• _REQUIRED WORK_
The listing is to be transcribed in full, with its images left out.

• _DATASET_
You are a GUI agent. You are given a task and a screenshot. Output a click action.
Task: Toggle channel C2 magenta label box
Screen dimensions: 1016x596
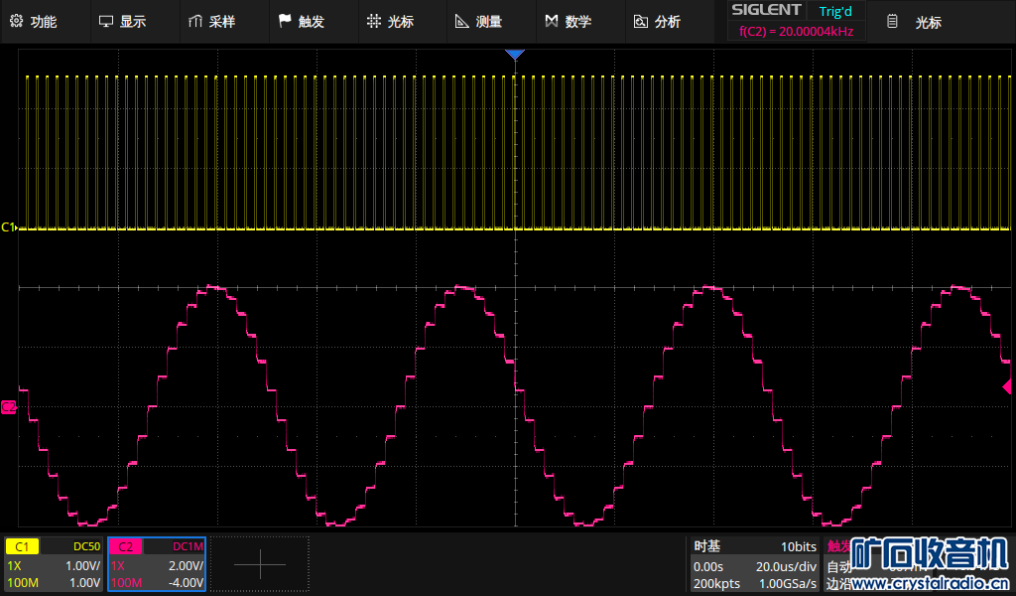tap(126, 546)
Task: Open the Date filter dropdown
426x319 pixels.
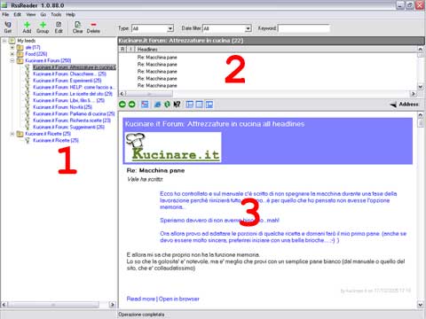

• _WRITTEN ANSWER_
You are a GUI agent. You are given a task and a screenshot. Output a click action.
Task: Toggle channel C2 magenta label box
Screen dimensions: 1016x596
tap(126, 546)
Task: Open the Date filter dropdown
426x319 pixels.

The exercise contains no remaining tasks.